This week, we've heard concerns from many firms about the consequences of compliance with parts of the new government guidance. This includes the possible financial impact of delays to transactions, court closures or cases being relisted on their income and cashflow – as well as fears about courts safety.
Solicitors must be able to fulfil their duties to protect access to justice and uphold the rule of the law. We have been making these concerns known at the highest level of government.
“Solicitors are stepping up in this time of crisis to keep the wheels of justice turning – attending courts, prisons and police stations up and down the country,” said Simon Davis, Law Society president. “ In short, they are doing the job the public and the government expects of them. Courts must be kept open, trials need to happen. The rule of law must not abandoned.”
"All they ask for at least the most basic protections – such as soap and sanitisers - and consistent protocols to ensure their health is not unnecessarily at risk.

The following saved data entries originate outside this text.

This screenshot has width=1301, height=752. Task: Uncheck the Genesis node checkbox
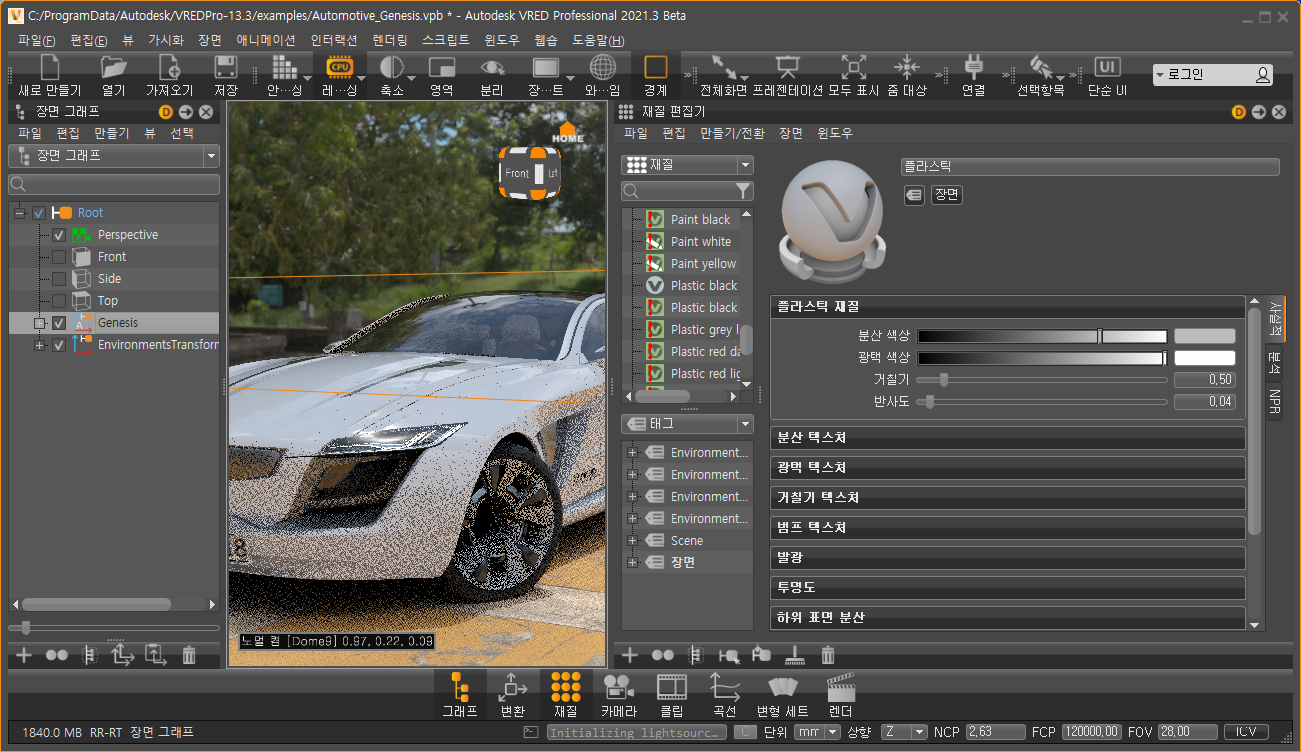59,323
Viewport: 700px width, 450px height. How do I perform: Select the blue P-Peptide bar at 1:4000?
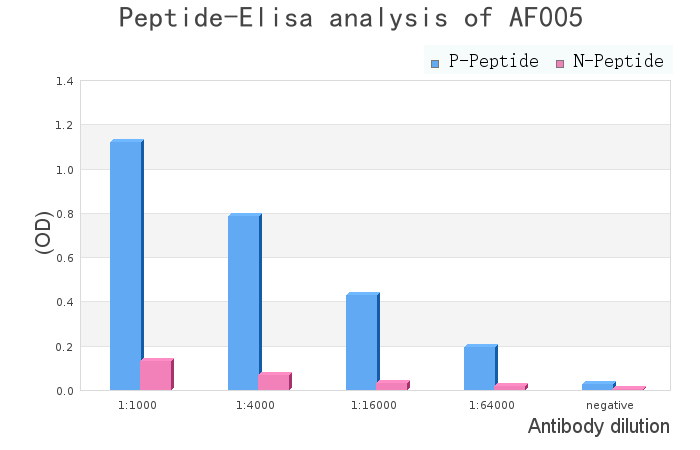tap(244, 302)
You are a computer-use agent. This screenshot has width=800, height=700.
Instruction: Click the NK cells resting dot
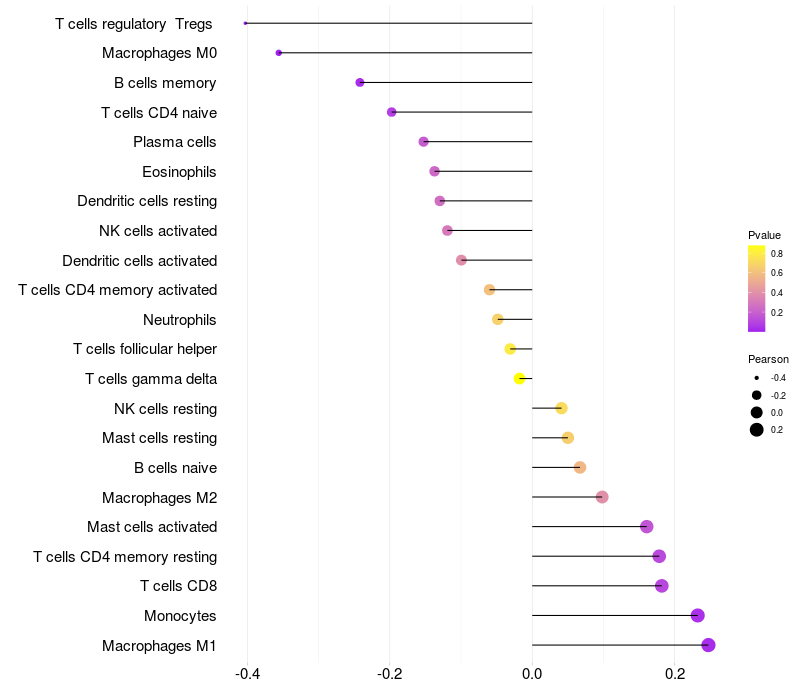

"They also must not be placed under further financial strain for doing their duty. Legal aid payments need to be made – but not in the usual way and following usual procedures. There must be nothing usual about our response to this crisis.
"We are speaking continually with HMCTS, the Ministry of Justice and the Legal Aid Agency. They are trying keep the system of justice on the road whilst ensuring practitioners are not put at risk. They know what needs to be done.”
We're keeping the coronavirus situation under review and monitoring the advice we receives from the Ministry of Justice, Foreign & Commonwealth Office and Public Health England.